Security question

I have been reading and working with K Yanks “Build Your Own Database Driven Web Site Using PHP & MySQL” and have a question concerning security.

Kevin writes about how you can put malicious code into the adress field, by changing this:

http://localhost/welcome1.php?name=Kevin

To this:

http://localhost/welcome1.php?name=<b>Kevin</b>

He also explains what you can do to protect your site. But if you use POST that problem will never occur? If you click a link on my test site you get a url with the following form:

http://localhost/index.php?id=5

You cannot do anything bad with that URL or am I wrong?

Whether you use the POST or GET, you must sanitize your data.
For example, if you are using ID, convert them as integers. Like:

$_GET['id'] = isset($_GET['id'])?(int)$_GET['id']:0;

Now, the $_GET[‘id’] is always safe and secured.
It contains 0 when it did not exist already.
Again, if the value was non-digit, it again is likely to be zero.

For the names, you can decide, whether to allow HTMLs, Quotes or not.
Normally, I do, for English names by:

$_POST['name'] = isset($_POST['name'])?preg_replace('/[^a-z\\ \\.]+/i', '', $_POST['name']):'';

Which means, remove anything other than alphabets, space, and a period.

However, you should have your own rules to sanitize all the inputs you will collect from the user. Plus, the client might have altered your form names using the javascripts. Make sure the take the sequence of Form Elements of your interests only, and not those added by the attacker.

Sanitizing the data gives injection/hack-proof experience. But you make them all.

No. All you need is a browser with the appropriate developer tools to access the headers and so POST is as easy to alter as GET is for those who know how.

There is no difference between GET and POST with regard to security because they exist for entirely separate purposes and so are not interchangeable when used correctly.

GET is used to retrieve data.
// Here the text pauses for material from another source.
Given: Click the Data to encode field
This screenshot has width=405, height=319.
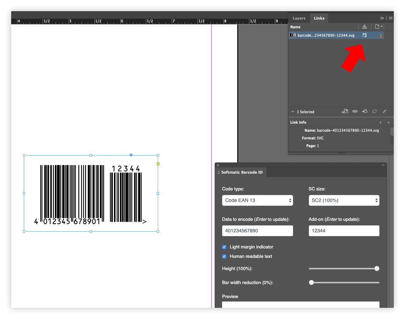Looking at the screenshot, I should click(x=257, y=231).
That data is presumed to be relatively static and so the browser is supposed to cache the results so that multiple GET requests for the same data can read the cached copy rather than having to download the data again. Most requests for web pages use GET.
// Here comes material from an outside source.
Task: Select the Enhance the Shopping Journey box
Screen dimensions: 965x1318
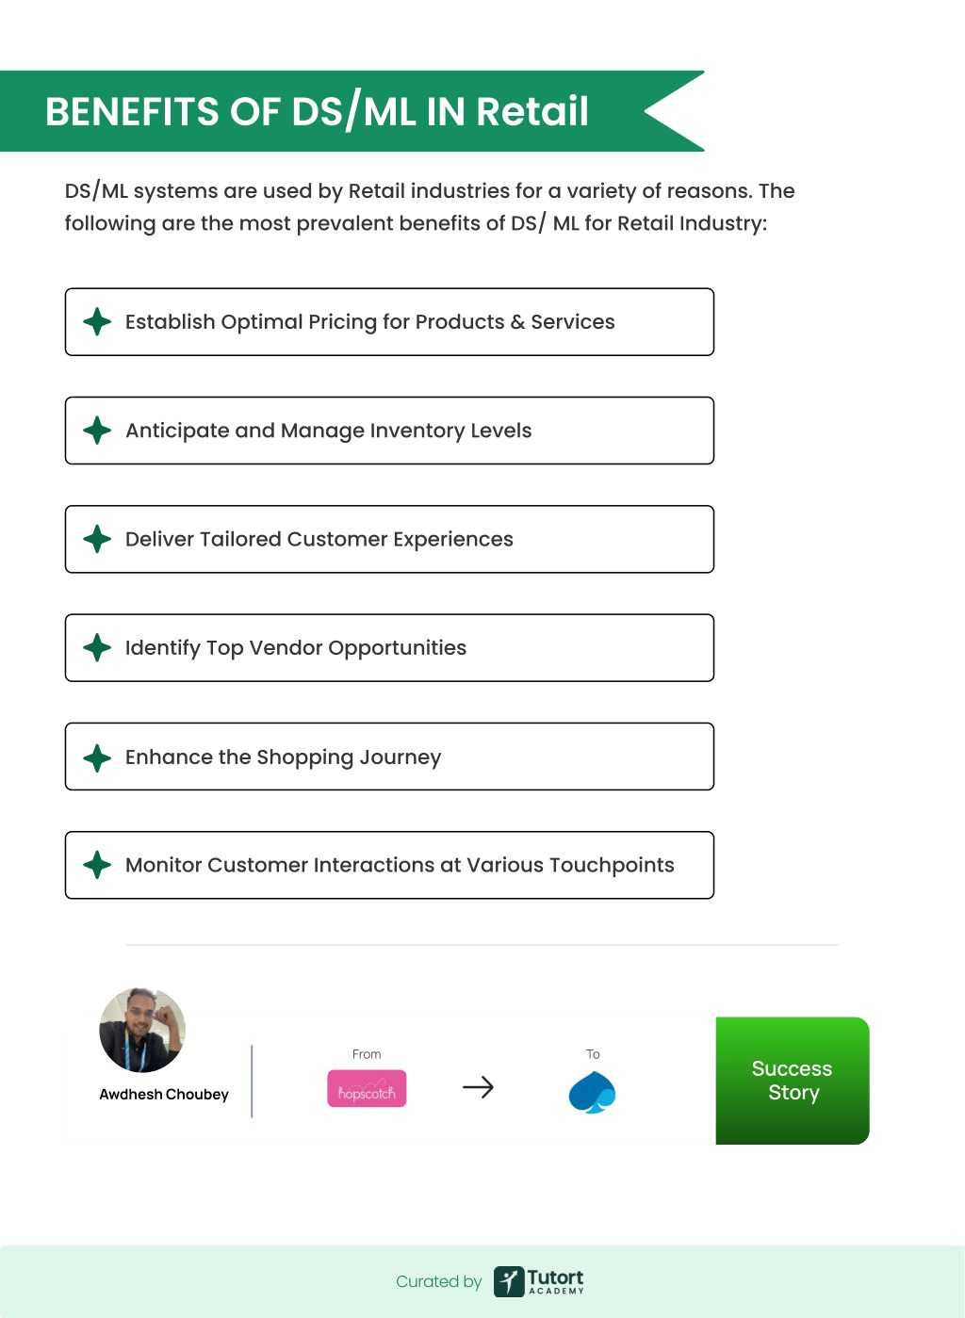Action: pos(389,757)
POST is used to perform updates. If multiple POST calls are made using the same data it is presumed that the result of the second call may or may not be different from the result of the first call. POST calls must always transmit to the server as that’s the only way of actually performing the update.

Almost all HTTP calls use GET since most requests are for web pages whose content will not change very frequently and so the downloaded data can be cached for if you ask to display it again (eg. by pressing the back button).
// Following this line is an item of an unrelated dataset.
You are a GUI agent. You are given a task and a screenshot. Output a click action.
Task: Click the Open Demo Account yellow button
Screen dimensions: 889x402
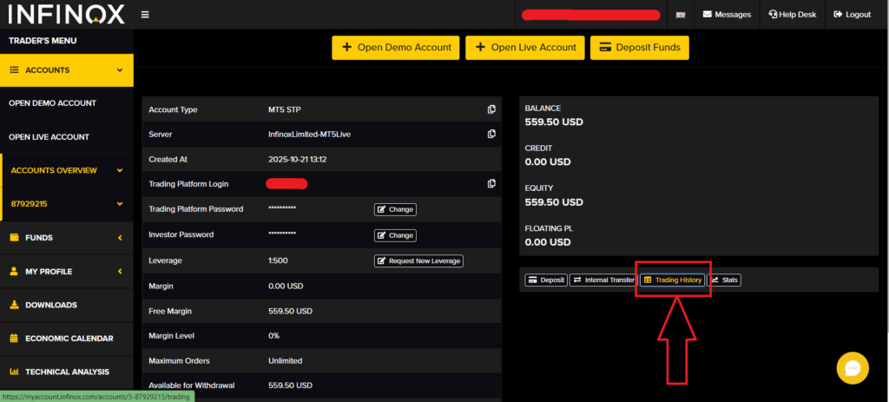pyautogui.click(x=396, y=48)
As there is never a situation where you are both updating data and not updating data at the same time there is never a situation where swapping between GET and POST is appropriate.

@Chroniclemaster1
Just don’t consider POST is safe. It is relative only.
If you type in the browsers address bar as the below code, you can take a control.

Address Bar: [ javascript:your_nasty_javascripts;return false; ]

You can add more form elements, or remove one. When security is an issue, these points may hit attentions.

Interesting, I’d always heard that POST requests were more secure because they’re more difficult to hack. With an alternate client (or possibly more know how than I’ve got) you can construct an HTTP Request manually and POST anything you want to attach the server or the app, but that’s fundamentally a fairly small (if nasty) group of people. A GET grabs its data out of the URL, so any moron with a browser can attack the server (often by just accidentally typing garbage into the address bar). What are the advantages of a GET?

Regardless, the one thing I totally agree on is that anyone who’s determined enough can feed whatever they want to you app via any HTTP method, so you’ve GOT to sanitize the incoming data, or at the very least some better escaping than magic quotes, that won’t even defend a DB.

You shouldn’t really use _POST to GET information though (if you know what I mean).
And you should never, ever trust user input, whether it’s from _GET, _POST OR _COOKIE.

So, to sum up: you should use _GET requests when fetching (i.e. getting) data, and all data should always be sanitized.

Not really with the url itself, providing you are escaping the ‘id’ correctly. However it is possible for an attacker to input malicious POST data.

Just remember to escape ANY data that you pass through the database.